[BEGIN]
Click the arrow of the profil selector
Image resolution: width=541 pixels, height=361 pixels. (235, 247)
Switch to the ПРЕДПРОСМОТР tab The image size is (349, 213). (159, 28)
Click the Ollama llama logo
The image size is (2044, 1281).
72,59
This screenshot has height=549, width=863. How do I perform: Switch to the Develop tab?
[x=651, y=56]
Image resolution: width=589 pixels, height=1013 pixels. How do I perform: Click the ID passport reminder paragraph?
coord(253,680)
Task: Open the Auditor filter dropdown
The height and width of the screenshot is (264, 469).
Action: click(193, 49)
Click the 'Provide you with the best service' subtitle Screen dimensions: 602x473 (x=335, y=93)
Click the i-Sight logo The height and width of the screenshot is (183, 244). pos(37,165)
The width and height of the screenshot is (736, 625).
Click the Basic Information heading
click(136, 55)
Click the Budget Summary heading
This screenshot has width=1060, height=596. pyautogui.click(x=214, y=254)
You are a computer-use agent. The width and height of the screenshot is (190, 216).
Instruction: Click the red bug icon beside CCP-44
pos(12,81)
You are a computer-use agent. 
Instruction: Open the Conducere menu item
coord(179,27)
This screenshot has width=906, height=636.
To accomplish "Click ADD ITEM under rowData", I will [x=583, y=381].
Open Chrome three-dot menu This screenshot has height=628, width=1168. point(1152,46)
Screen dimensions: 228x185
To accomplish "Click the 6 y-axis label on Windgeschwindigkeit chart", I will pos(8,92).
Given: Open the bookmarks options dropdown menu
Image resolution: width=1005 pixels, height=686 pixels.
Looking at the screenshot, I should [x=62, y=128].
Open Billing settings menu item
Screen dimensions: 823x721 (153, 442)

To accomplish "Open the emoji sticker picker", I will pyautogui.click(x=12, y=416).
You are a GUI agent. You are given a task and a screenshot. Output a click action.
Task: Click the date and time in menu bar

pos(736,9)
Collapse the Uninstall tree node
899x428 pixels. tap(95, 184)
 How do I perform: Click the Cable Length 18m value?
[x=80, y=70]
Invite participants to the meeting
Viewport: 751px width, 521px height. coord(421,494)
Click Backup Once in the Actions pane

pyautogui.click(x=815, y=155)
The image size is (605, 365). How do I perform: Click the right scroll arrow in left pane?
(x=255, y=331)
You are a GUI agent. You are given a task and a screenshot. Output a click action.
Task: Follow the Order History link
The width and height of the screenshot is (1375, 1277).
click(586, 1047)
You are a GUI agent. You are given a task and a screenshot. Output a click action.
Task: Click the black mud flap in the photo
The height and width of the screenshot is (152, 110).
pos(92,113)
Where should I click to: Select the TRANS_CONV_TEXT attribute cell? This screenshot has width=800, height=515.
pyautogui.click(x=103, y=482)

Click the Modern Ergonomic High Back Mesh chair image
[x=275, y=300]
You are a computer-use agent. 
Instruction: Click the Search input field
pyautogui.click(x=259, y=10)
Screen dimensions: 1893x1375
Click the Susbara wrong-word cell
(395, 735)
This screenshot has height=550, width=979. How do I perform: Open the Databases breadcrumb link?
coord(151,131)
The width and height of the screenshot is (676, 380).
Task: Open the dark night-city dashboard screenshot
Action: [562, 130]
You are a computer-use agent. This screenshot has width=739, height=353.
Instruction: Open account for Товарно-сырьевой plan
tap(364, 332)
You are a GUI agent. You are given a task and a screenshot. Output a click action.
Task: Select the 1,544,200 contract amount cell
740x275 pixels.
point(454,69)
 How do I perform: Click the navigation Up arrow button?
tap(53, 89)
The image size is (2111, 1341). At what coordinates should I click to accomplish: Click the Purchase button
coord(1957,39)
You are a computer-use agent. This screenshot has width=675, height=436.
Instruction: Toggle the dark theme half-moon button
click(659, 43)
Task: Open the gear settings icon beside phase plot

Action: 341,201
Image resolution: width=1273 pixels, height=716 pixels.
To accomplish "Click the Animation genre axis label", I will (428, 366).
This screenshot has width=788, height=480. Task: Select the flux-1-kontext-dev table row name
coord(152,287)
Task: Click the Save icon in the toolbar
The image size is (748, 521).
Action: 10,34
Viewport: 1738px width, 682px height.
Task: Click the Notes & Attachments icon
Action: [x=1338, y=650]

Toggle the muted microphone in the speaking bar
[END]
TASK BRIEF - Pick out every line of the material above that contains the string "will", treating uppercase and lowercase letters as different, and copy each of those lines in full.

FULL ANSWER -
To accomplish "Click ADD ITEM under rowData", I will [x=583, y=381].
To accomplish "Click the 6 y-axis label on Windgeschwindigkeit chart", I will pos(8,92).
To accomplish "Open the emoji sticker picker", I will pyautogui.click(x=12, y=416).
To accomplish "Click the Animation genre axis label", I will (428, 366).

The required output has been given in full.